There are a few things where Keras has defaults that are different to PyTorch’s that you would want to aware of. Using the forum search function with Keras LSTM, you will find a number of threads on the subject, including the one below that might be a good starting point.
Thank you for your reply. I’m not sure whether my input size in each layer is correct or not. Suppose the size of the input data is (256,48). After passing through an embedding layer with 10 units, it will become (256,48,10). Now followed by an LSTM layer with 50 units, the size will be (256,48,50). However, the expected output shape should be (256,50), so I use lstm_out = lstm_out[:,-1,:] to adjust the size. Is this a reasonable adjustment? Thank you.
So one thing you need to do to get it to work is to pass batch_first to the LSTM instantiation if that is what you want.
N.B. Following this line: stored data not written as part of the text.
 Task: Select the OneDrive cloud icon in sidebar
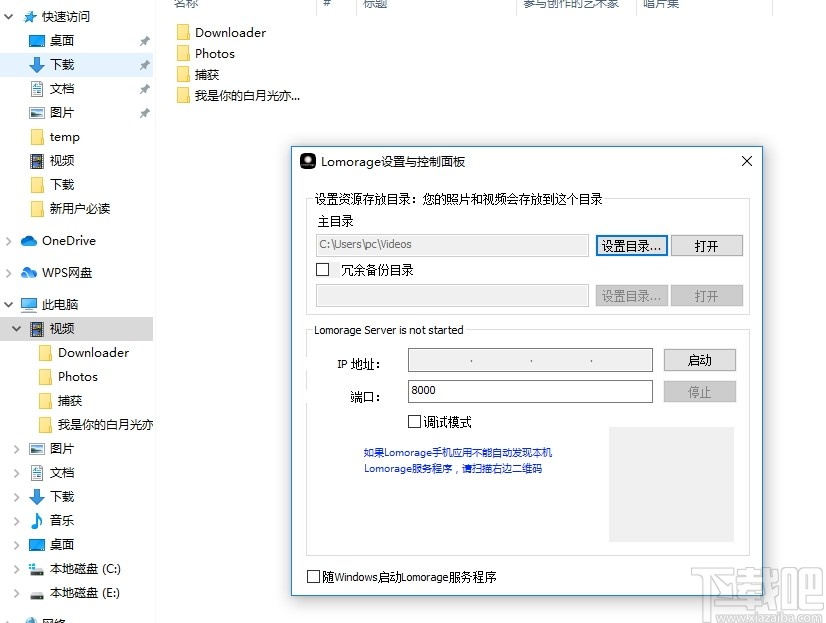click(27, 240)
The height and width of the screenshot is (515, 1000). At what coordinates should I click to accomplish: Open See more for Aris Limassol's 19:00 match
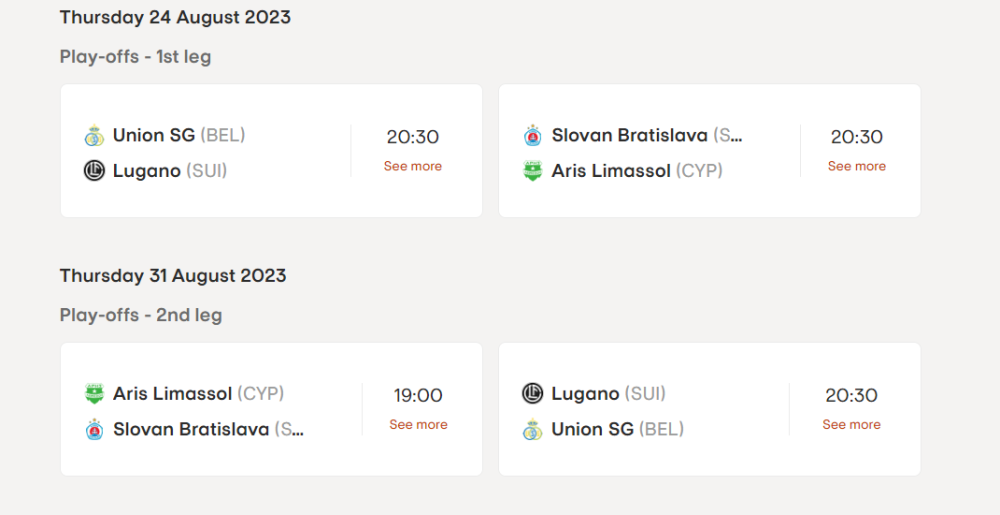(418, 425)
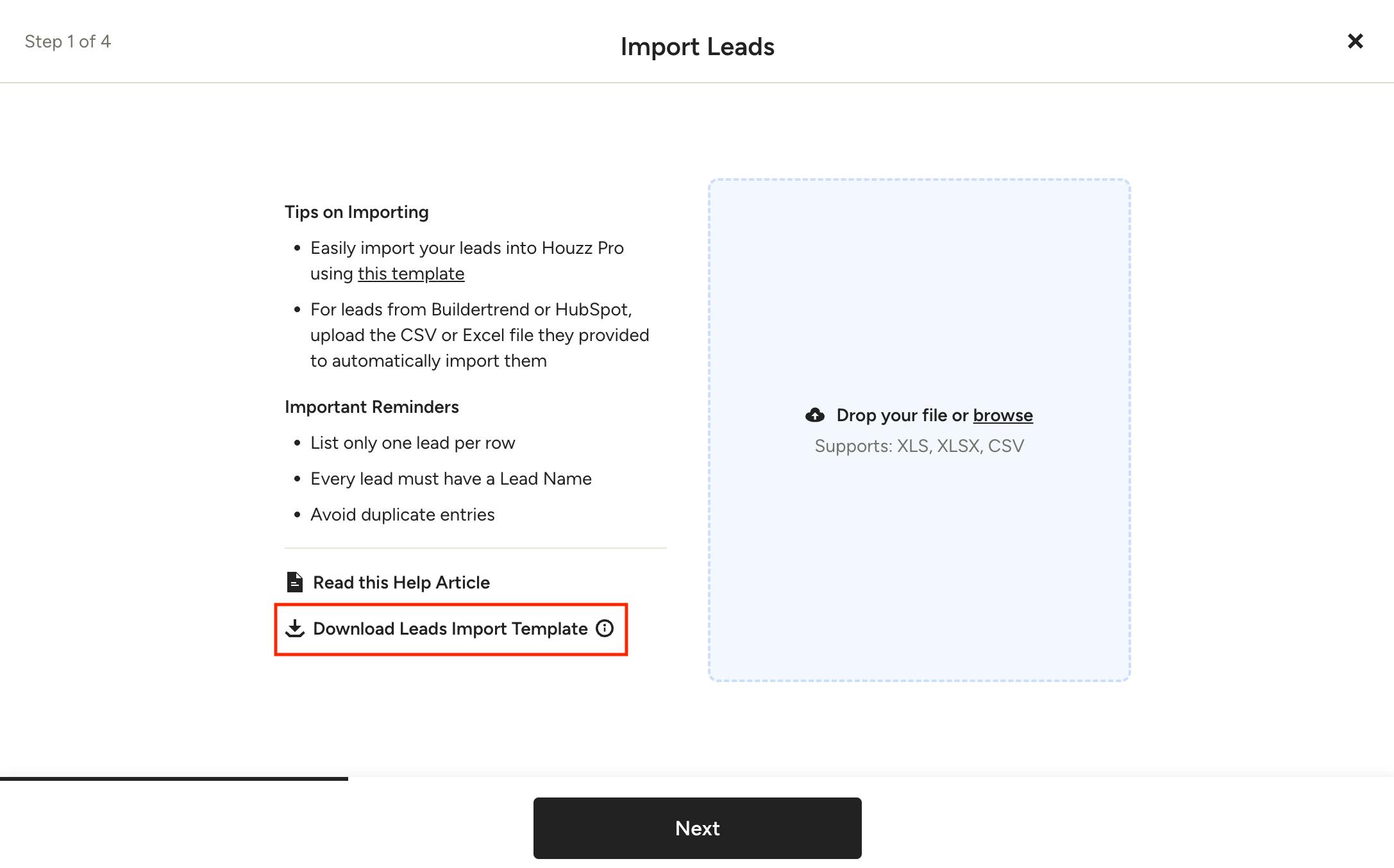The height and width of the screenshot is (868, 1394).
Task: Click the "Avoid duplicate entries" bullet
Action: tap(402, 515)
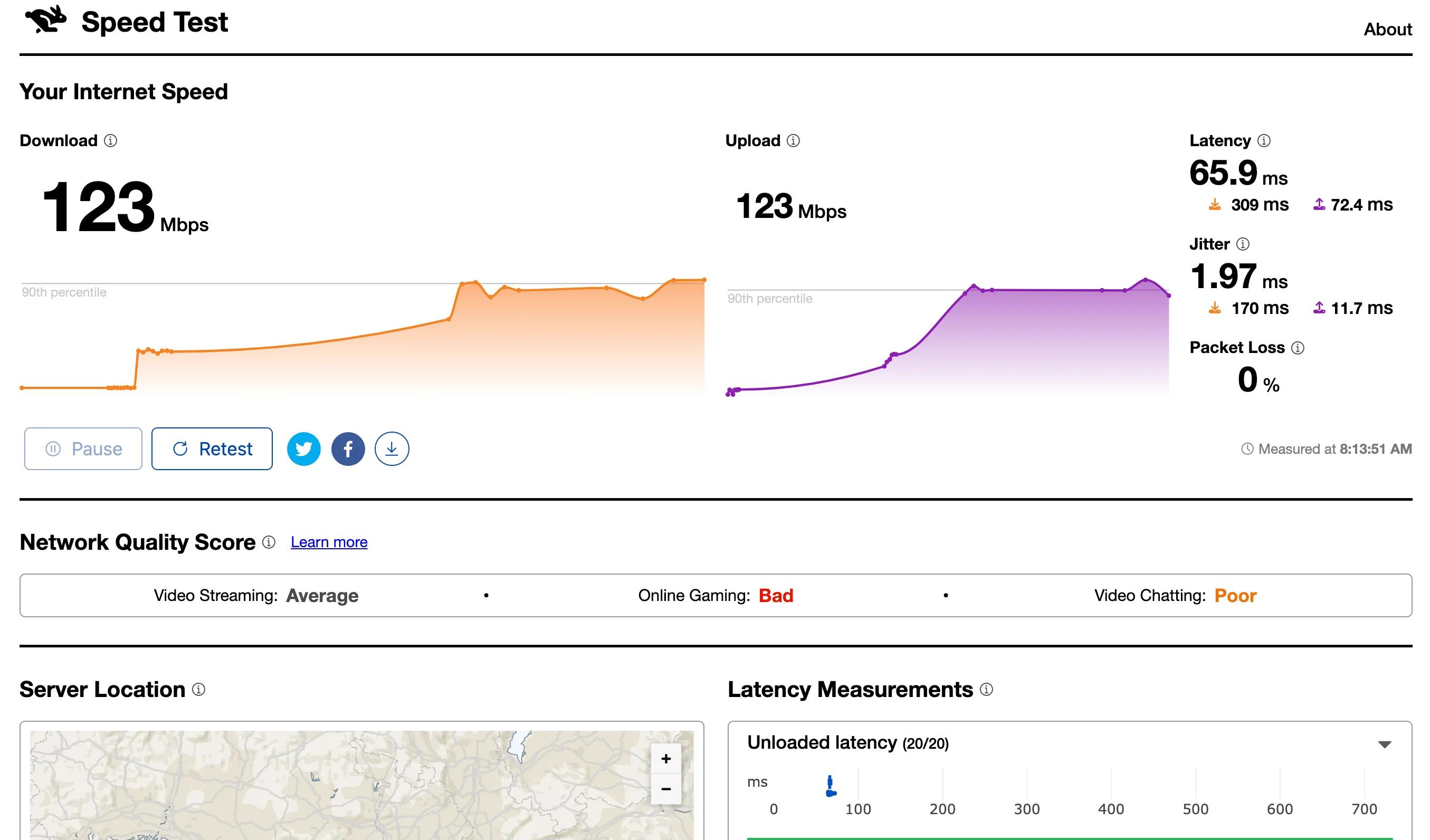Click the Upload info icon
The image size is (1430, 840).
coord(793,141)
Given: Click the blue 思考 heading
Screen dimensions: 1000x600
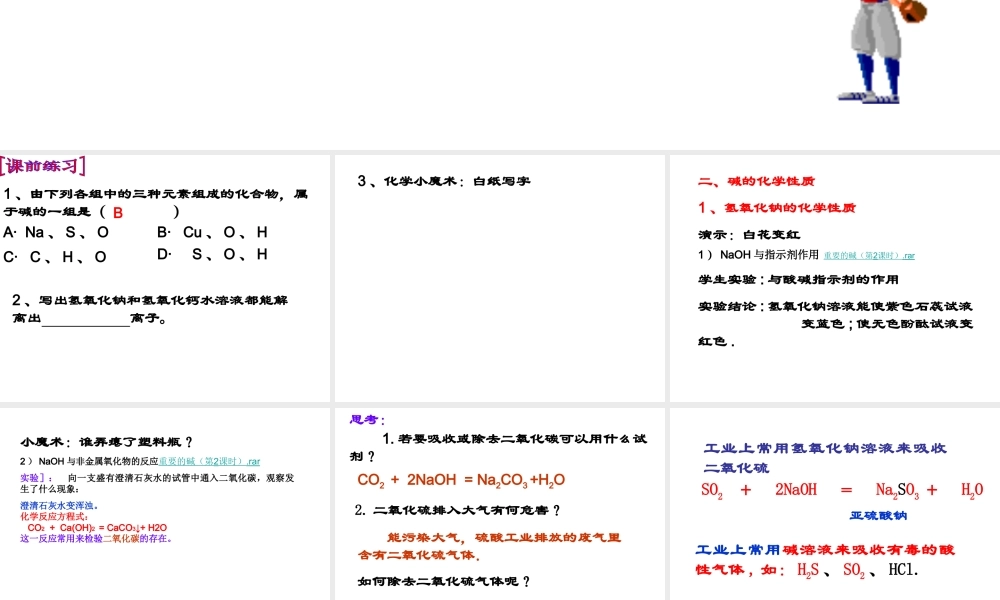Looking at the screenshot, I should [x=367, y=420].
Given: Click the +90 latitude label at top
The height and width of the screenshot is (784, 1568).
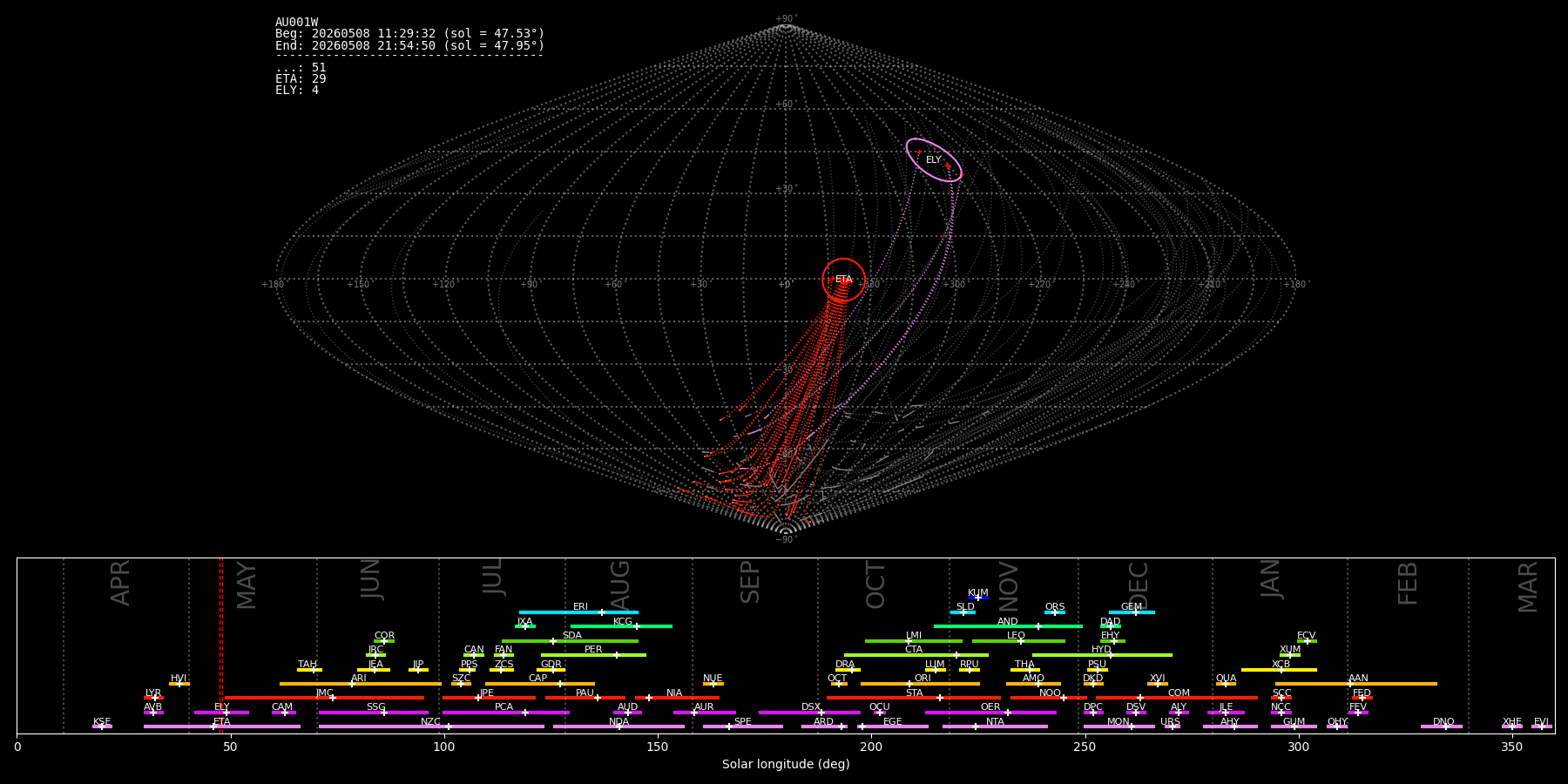Looking at the screenshot, I should [x=785, y=19].
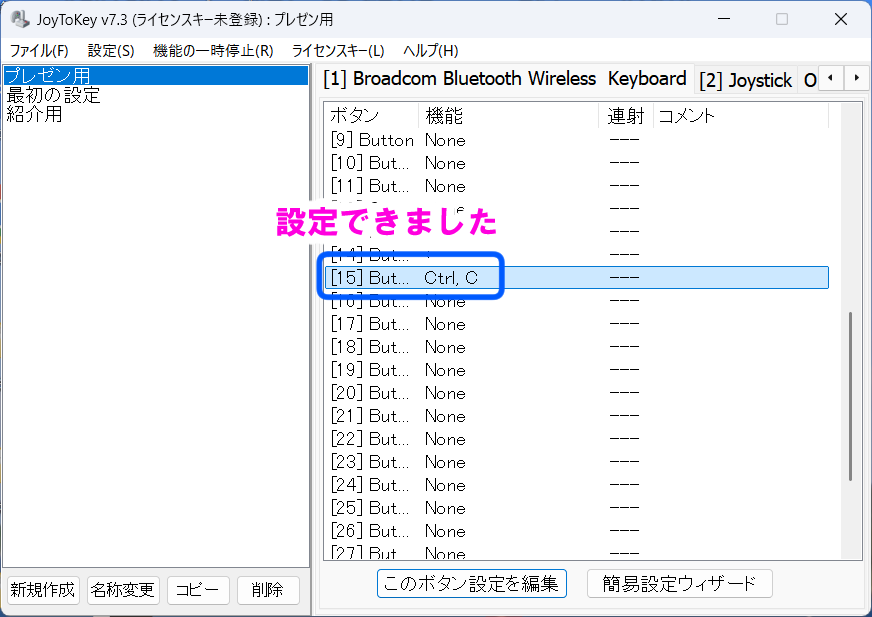
Task: Click このボタン設定を編集 button
Action: (x=471, y=584)
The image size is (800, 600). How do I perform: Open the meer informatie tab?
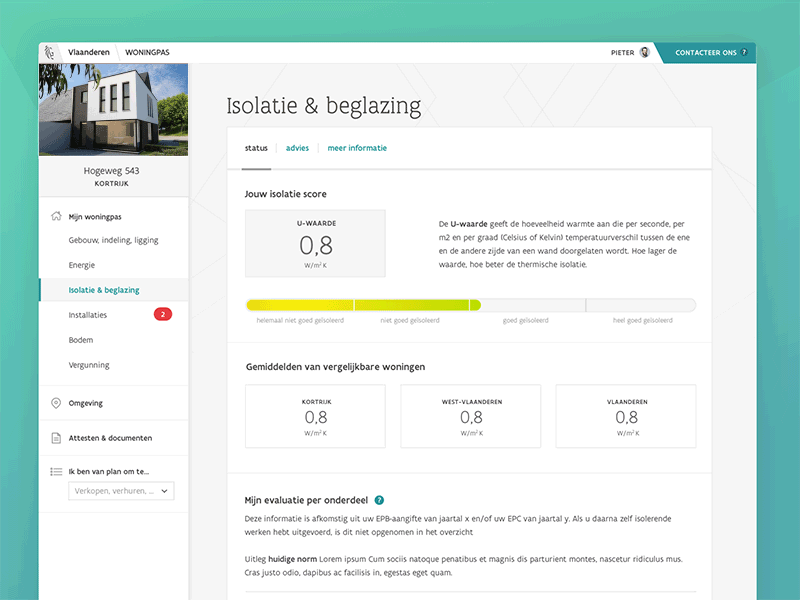pos(357,147)
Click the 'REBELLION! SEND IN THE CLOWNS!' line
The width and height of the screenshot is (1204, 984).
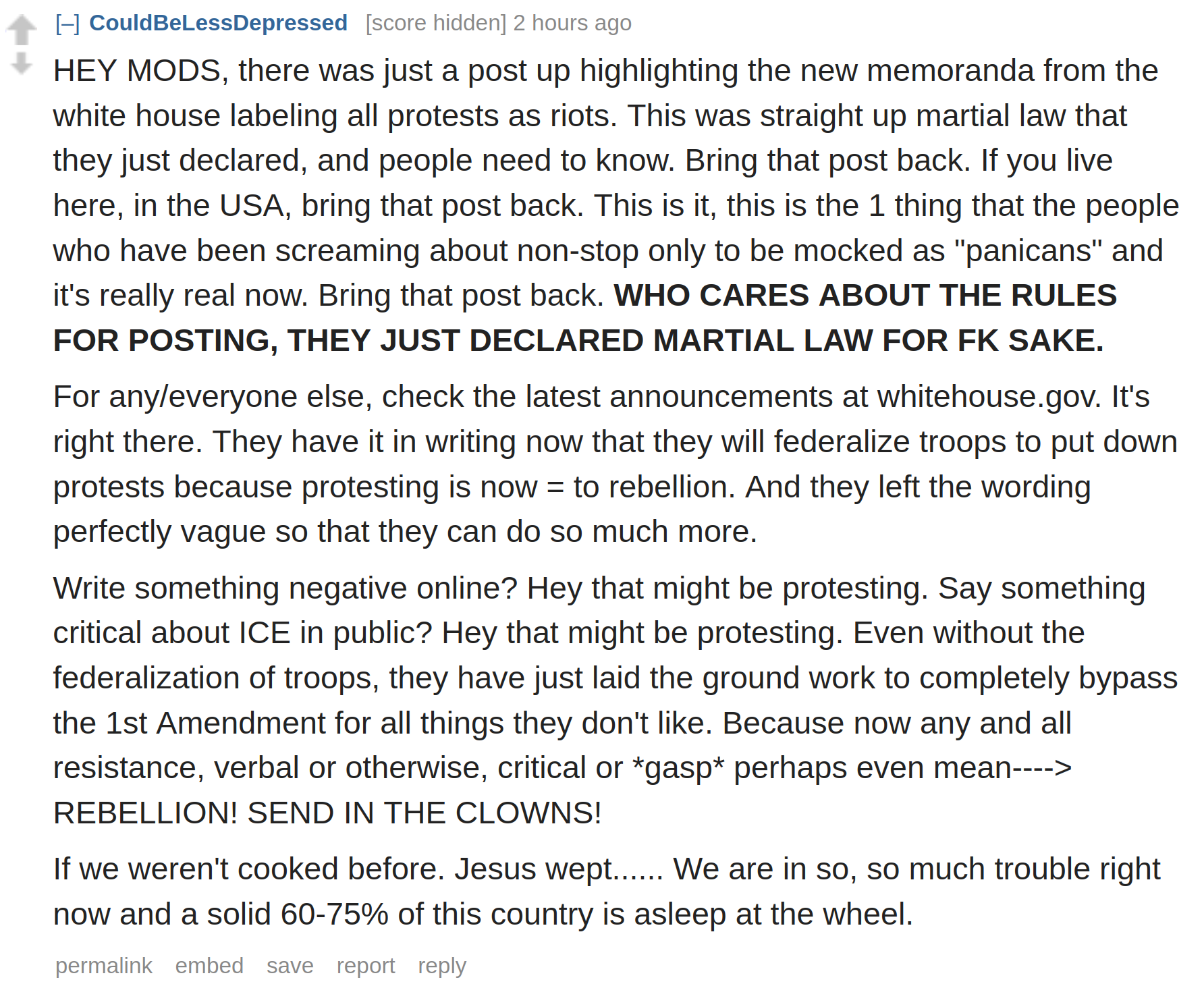pyautogui.click(x=327, y=813)
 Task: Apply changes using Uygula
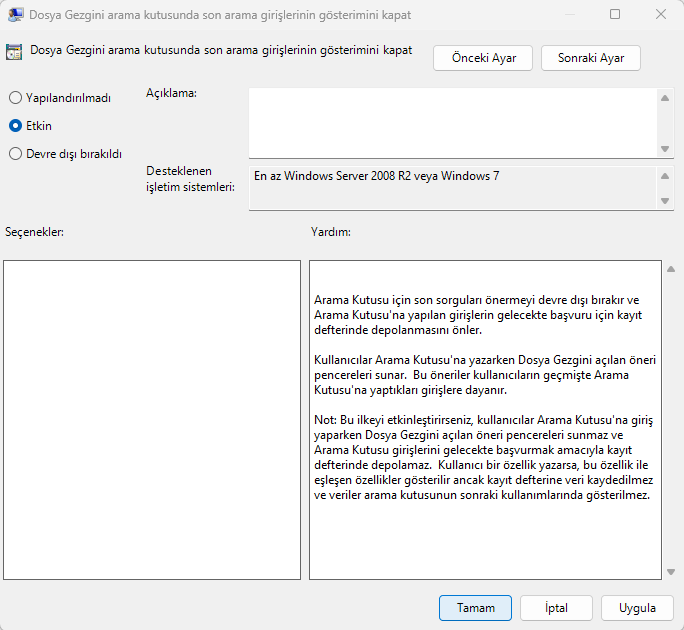637,607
While taking the last timestep (as you do with lstm_out[:, -1, :]) is certainly a common way to set up sequence-to-one problems (assuming your inputs are of the same length), I would not call it a “size adjustment”. It says that the LSTM should “memorize” the relevant information. Other ways are possible, in fast.ai’s (Howard and Ruder) ULMFiT, they recommend to concatenate the last timestep with the average and max over time (but then the linear would have 3 * hidden_size inputs, of course).